5. Scientific activities of the record office
For these services to operate smoothly, the archivists and those who work with them must previously have completed a series of operations which will enable them at any time to perform the simple act of finding the right document at the right time. First, acquisitions have to be collected and registered, put in order, described and filed. This entails collating the documents without losing any papers in the process, recording acquisitions in accordance with a formalized system, incorporating accessions into the archives' existing holdings and giving each unit a specific reference system to set it apart from the other; this is done by means of lists, registers, inventories, indexes and catalogues, and requires special training. The archivist is the person best acquainted with the archival materials in his or her care and is therefore in a position to provide guidance and assistance in selecting what is needed. The archivist's role is therefore essential when it comes to deciding whether or not a document is useful and whether it should be discarded.

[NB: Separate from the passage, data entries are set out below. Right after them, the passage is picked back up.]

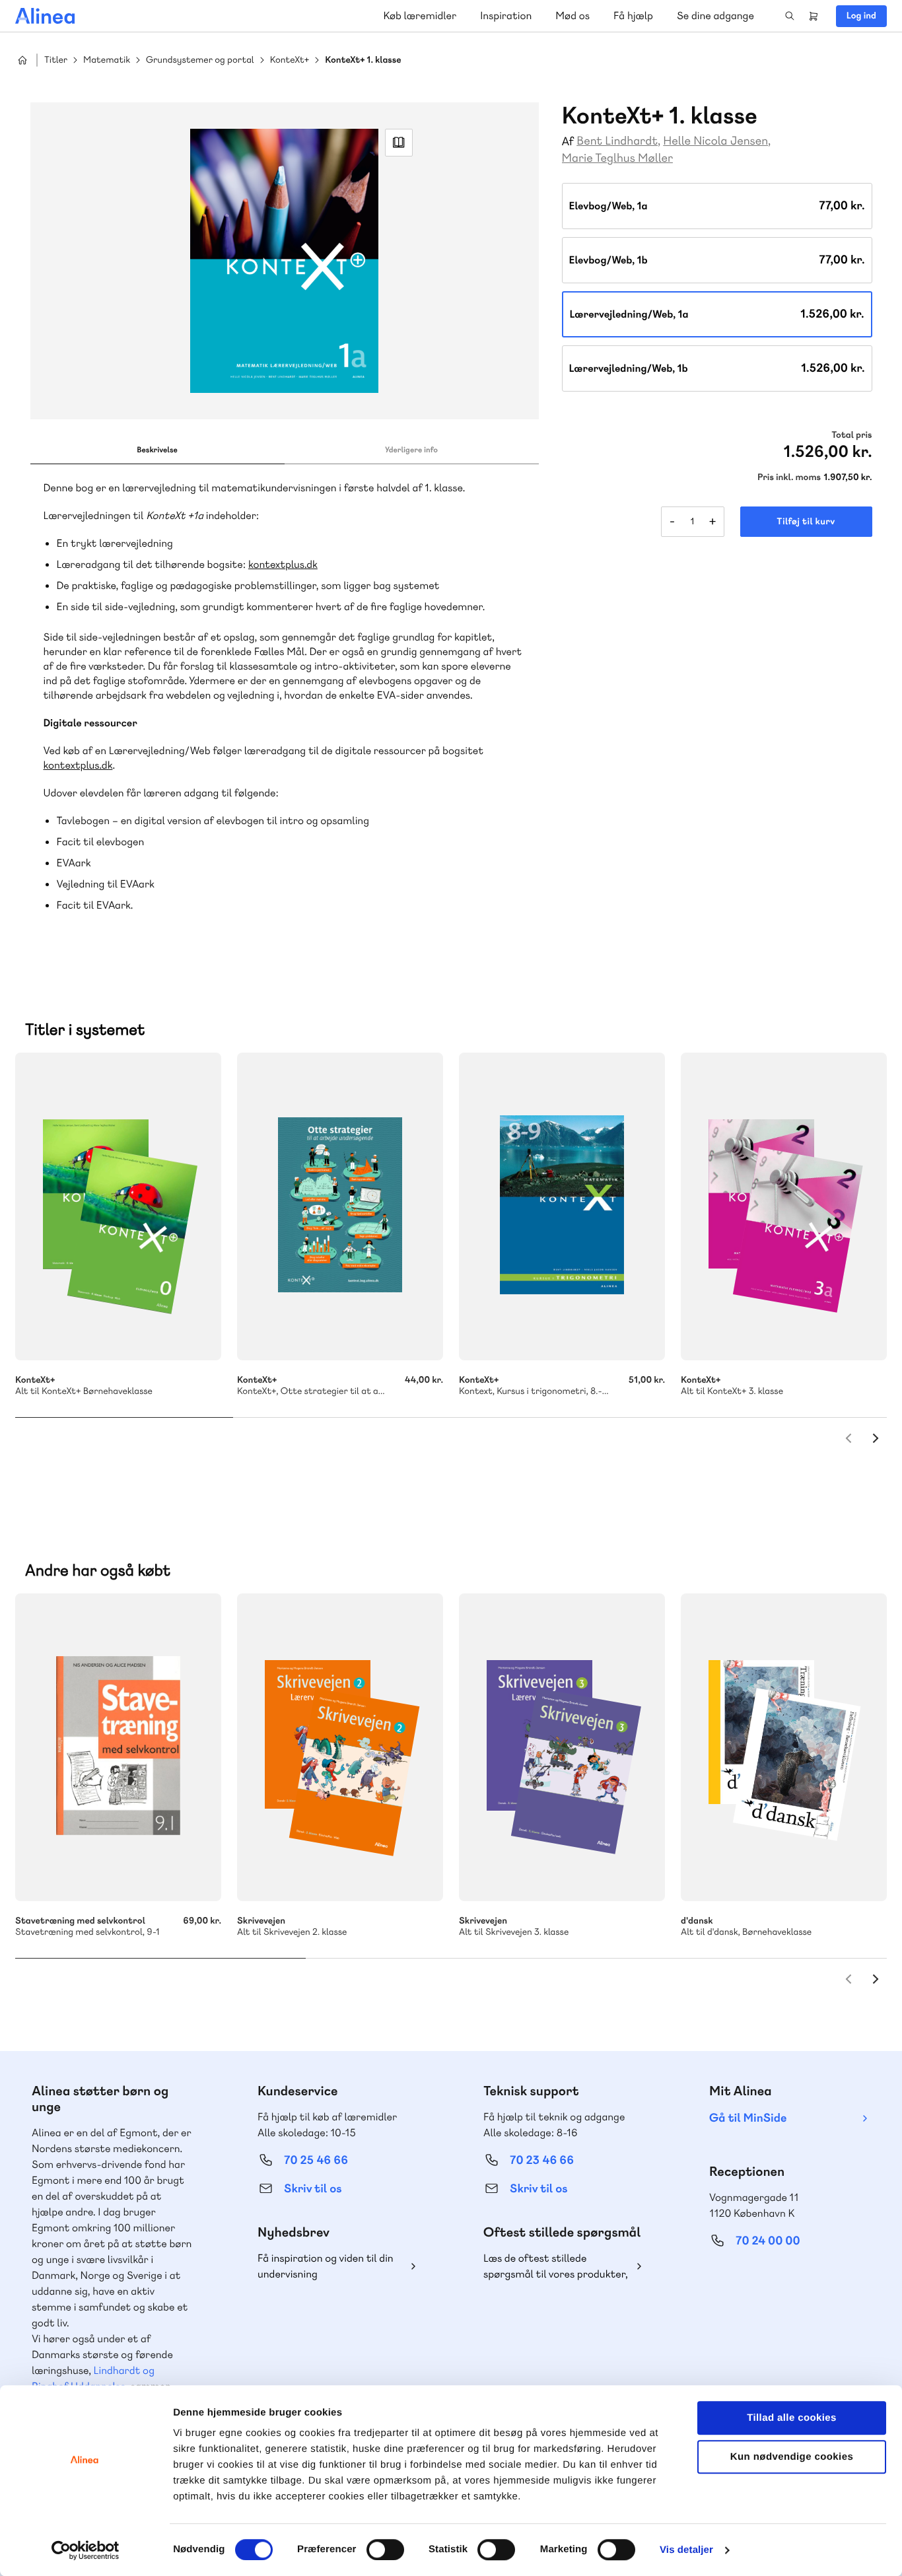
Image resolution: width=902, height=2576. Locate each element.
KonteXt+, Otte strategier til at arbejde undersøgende (340, 1206)
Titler (55, 60)
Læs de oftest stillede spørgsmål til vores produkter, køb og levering (555, 2266)
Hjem (22, 60)
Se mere (193, 1332)
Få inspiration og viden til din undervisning (326, 2266)
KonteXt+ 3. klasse (784, 1206)
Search (790, 16)
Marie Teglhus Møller (617, 158)
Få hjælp (633, 15)
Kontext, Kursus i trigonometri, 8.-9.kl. (562, 1206)
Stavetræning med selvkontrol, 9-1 (118, 1747)
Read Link (399, 143)
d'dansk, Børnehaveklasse (784, 1747)
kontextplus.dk (283, 564)
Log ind (861, 16)
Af (568, 141)
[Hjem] (45, 16)
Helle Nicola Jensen (715, 141)
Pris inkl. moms (789, 477)
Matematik (106, 60)
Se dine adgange (715, 15)
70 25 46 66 (316, 2160)
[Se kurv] (813, 16)
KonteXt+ (290, 60)
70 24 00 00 (768, 2240)
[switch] (385, 2549)
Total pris (851, 435)
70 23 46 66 (542, 2160)
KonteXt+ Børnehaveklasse (118, 1206)
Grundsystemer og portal (200, 60)
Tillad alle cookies (792, 2417)
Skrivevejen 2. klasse (340, 1747)
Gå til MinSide (747, 2118)
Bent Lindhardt (617, 141)
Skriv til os (312, 2188)
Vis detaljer (686, 2550)
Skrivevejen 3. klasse (562, 1747)
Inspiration (506, 15)
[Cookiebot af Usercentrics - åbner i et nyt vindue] (85, 2550)
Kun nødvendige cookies (791, 2456)
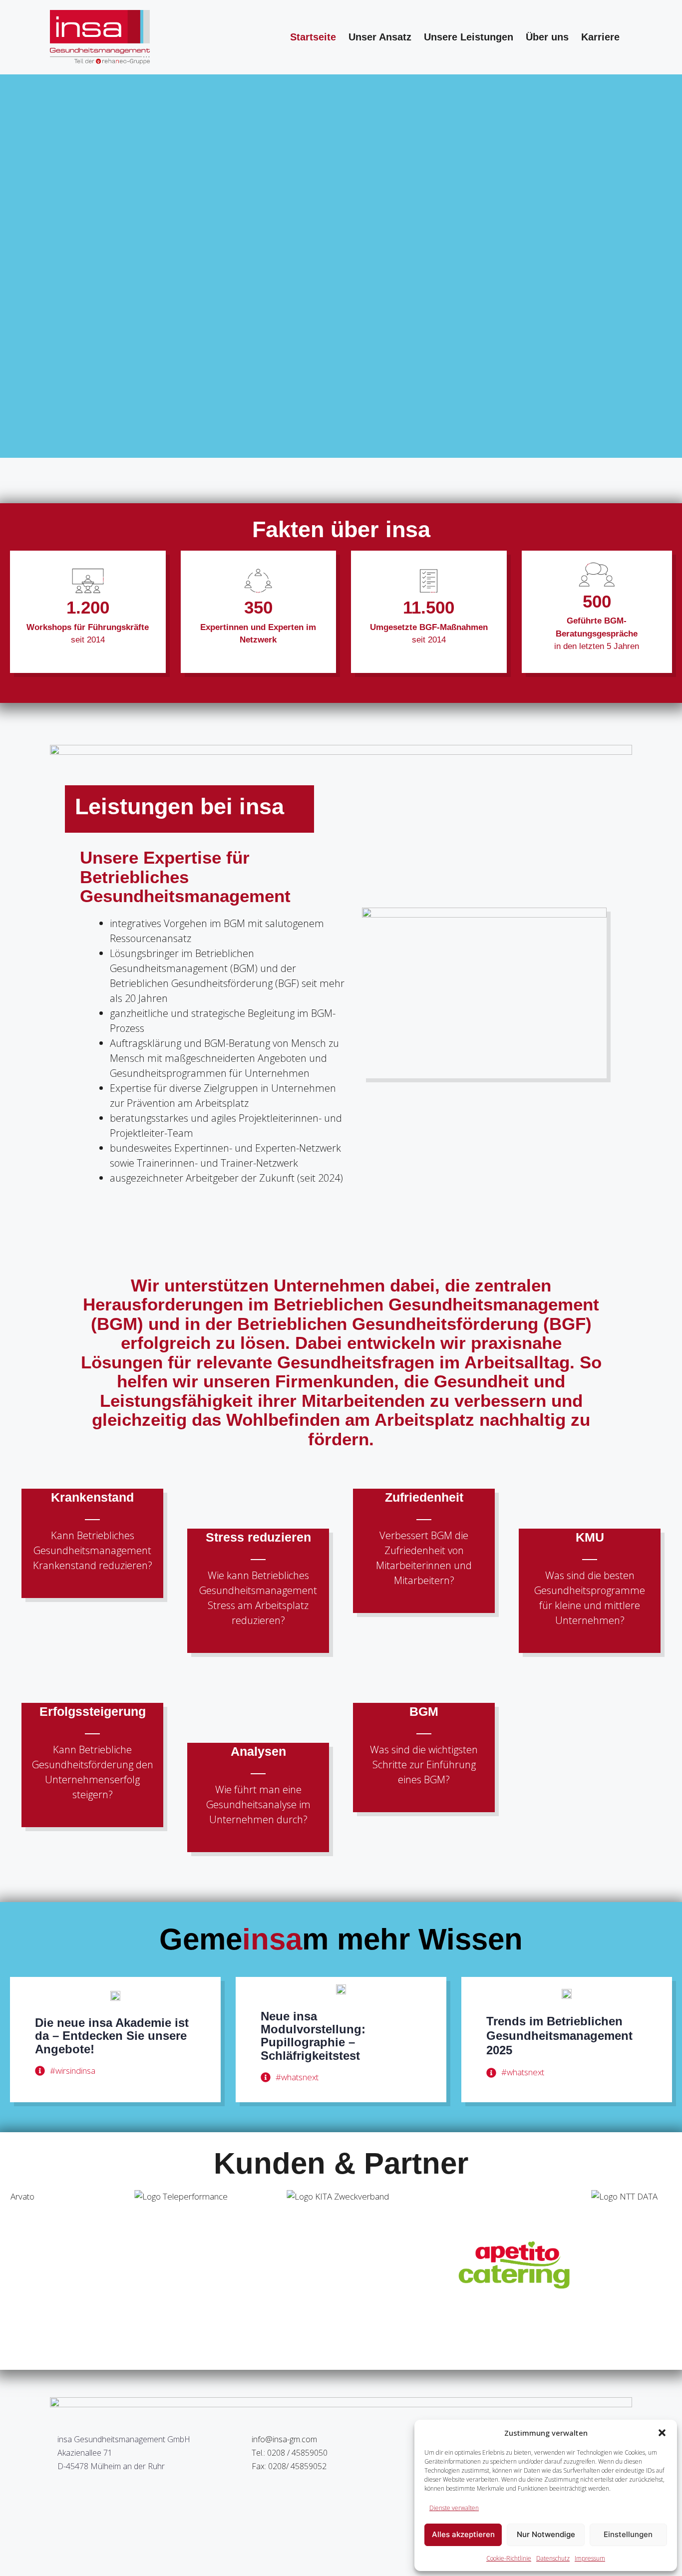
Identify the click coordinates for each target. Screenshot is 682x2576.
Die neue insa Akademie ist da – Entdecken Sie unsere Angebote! (112, 2036)
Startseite (313, 36)
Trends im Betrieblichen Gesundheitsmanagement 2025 (559, 2035)
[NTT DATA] (542, 2265)
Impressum (590, 2558)
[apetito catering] (390, 2265)
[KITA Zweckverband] (238, 2265)
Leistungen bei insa (179, 806)
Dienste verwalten (454, 2508)
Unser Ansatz (379, 36)
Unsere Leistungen (468, 36)
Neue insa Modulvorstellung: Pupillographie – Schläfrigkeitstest (313, 2035)
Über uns (547, 36)
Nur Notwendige (546, 2534)
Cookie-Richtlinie (508, 2558)
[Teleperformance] (85, 2265)
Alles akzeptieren (463, 2534)
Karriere (600, 36)
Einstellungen (628, 2534)
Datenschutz (553, 2558)
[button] (662, 2433)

A substantial part of archivists' work will therefore be to develop the information aids which they will use to ensure the safe and speedy handling of the hundreds of files, plans, legal documents, reports, etc. which go to make up the documentary resources of a record centre. There will also be the subsidiary task of informing the government, researchers and the public at large about these aids, through publications.
Part of the archives cultural activities - for they are dealing with cultural property - will be to publicize their work through exhibitions, visits, lectures and meetings. The archivists themselves, as specialists in their field, may teach courses or seminars, and take part in congresses or meetings to which they can contribute their expertise. Their training and their work place them mid-way between management and research and, with their experience, they can make an effective contribution to both.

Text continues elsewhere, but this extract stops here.